A Grand Canonical Monte Carlo simulation method is used to study the adsorption of water in activated carbon and carbon nanotubes, and the simulation results are compared with the experimental data obtained gravimetrically. To investigate the role of functional groups on water adsorption, the hydroxyl group is chosen and grafted at various locations on the surface. The spacing between adjacent nanotubes is varied. For small spacings, it has no effect on the isotherms if the functional group is located outside the central tube. This is due to the geometrical constraint that hinders the hydrogen bonding for water molecules to form clusters.
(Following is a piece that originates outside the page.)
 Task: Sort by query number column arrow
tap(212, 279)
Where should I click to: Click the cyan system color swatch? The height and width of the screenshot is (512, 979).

However, the onset of adsorption occurs at lower pressures for both inside and outside the tubes when the functional group is positioned near the interstice. For larger separation, clusters are readily formed and the functional group enhances adsorption isotherms both inside and outside the tubes, and capillary condensation occurs in the interstices. For slits, the position and concentration of functional group affect adsorption. At low temperatures, water isotherms have an unusual behavior in that the 10°C isotherm is less than that at 15°C, which is in opposite to what thermodynamics suggests. However this behavior can be explained with our computer simulation, suggesting that water adsorption in carbon could be affected strongly by the metastable state and the slow kinetics of cluster formation at low temperatures.